Performance Evaluation of Low-Precision Quantized LeNet and ConvNet Neural Networks
Dosyalar
Tarih
Yazarlar
Dergi Başlığı
Dergi ISSN
Cilt Başlığı
Yayıncı
Erişim Hakkı
Özet
Low-precision neural network models are crucial for reducing the memory footprint and computational density. However, existing methods must have an average of 32-bit floatingpoint (FP32) arithmetic to maintain the accuracy. Floating-point numbers need grave memory requirements in convolutional and deep neural network models. Also, large bit-widths cause too much computational density in hardware architectures. Moreover, existing models must evolve into deeper network models with millions or billions of parameters to solve today’s problems. The large number of model parameters increase the computational complexity and cause memory allocation problems, hence existing hardware accelerators become insufficient to address these problems. In applications where accuracy can be tradedoff for the sake of hardware complexity, quantization of models enable the use of limited hardware resources to implement neural networks.

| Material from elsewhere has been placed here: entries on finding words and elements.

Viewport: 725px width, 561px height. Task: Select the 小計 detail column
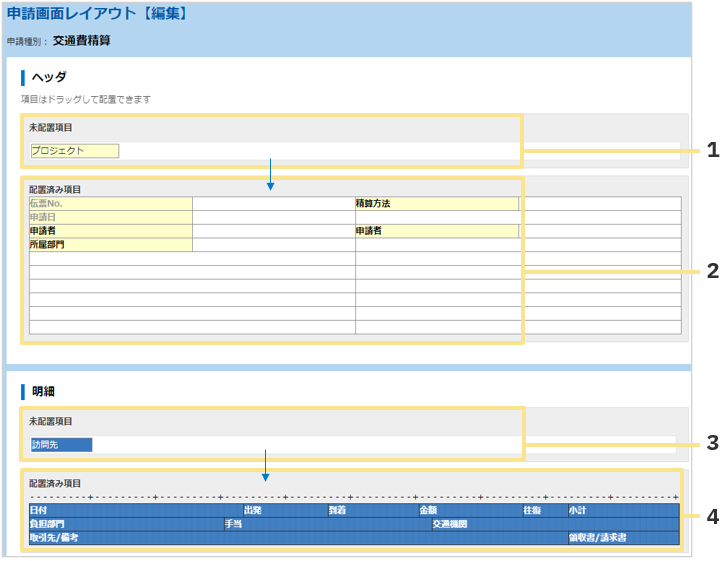point(622,510)
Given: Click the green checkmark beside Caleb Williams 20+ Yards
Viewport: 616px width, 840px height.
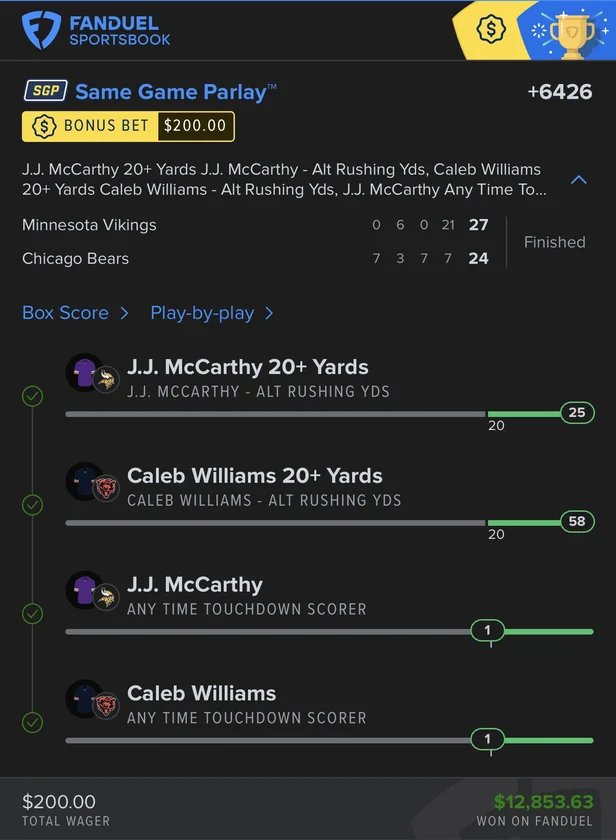Looking at the screenshot, I should (33, 505).
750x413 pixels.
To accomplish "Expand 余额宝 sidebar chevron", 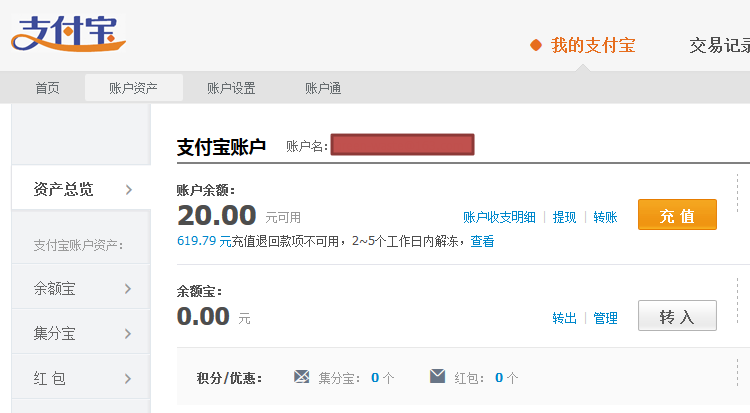I will coord(128,289).
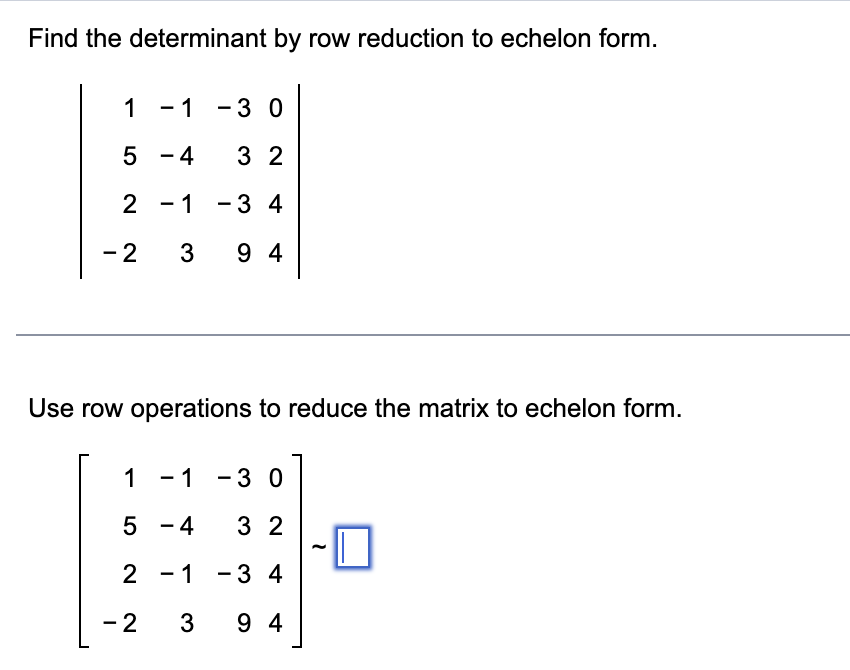850x670 pixels.
Task: Select the entry 2 at row two's end
Action: point(276,157)
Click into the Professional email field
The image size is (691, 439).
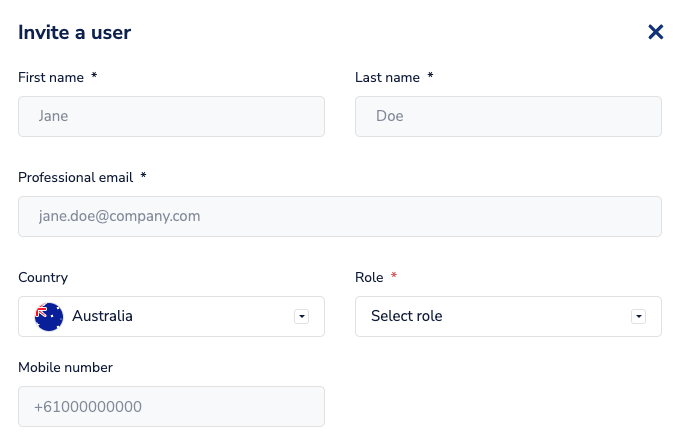coord(339,216)
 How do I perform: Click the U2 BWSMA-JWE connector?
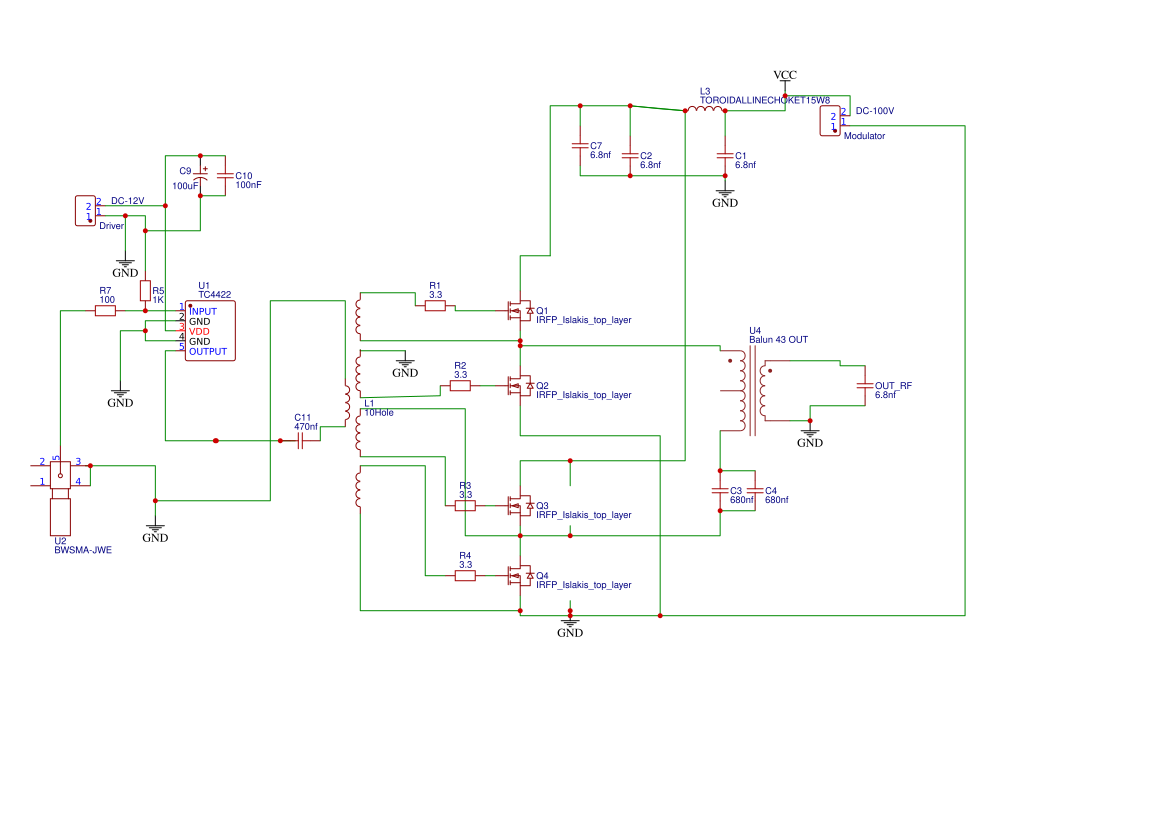coord(60,497)
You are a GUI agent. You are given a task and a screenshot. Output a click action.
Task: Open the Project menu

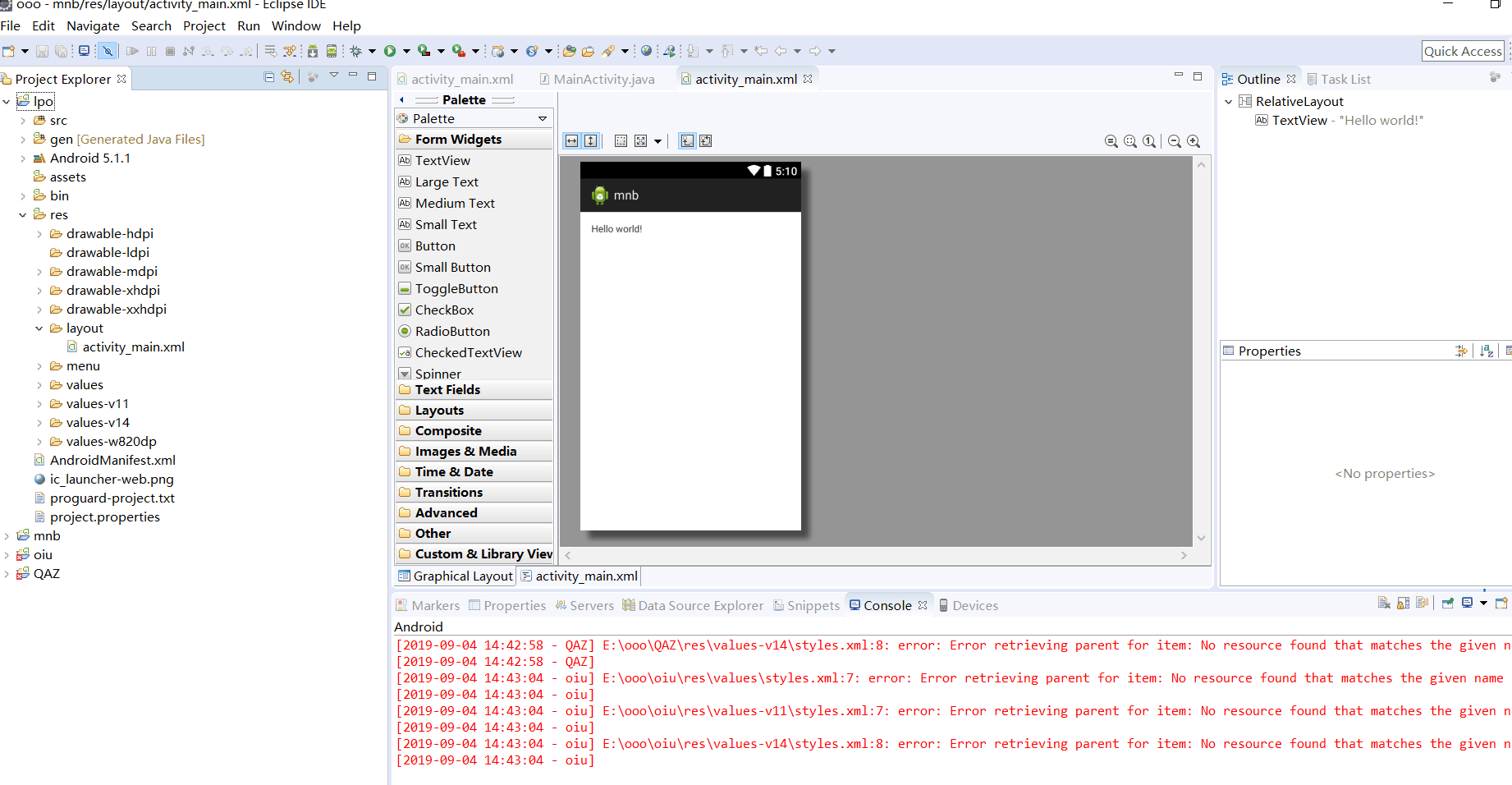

From hardware design point of view, quantized models are more advantageous in terms of speed, memory and power consumption than using FP32. In this study, we compared the training and testing accuracy of the quantized LeNet and our own ConvNet neural network models at different epochs. We quantized the models using low precision int-4, int-8 and int-16. As a result of the tests, we observed that the LeNet model could only reach 63.59% test accuracy at 400 epochs with int-16. On the other hand, the ConvNet model achieved a test accuracy of 76.78% at only 40 epochs with low precision int-8 quantization.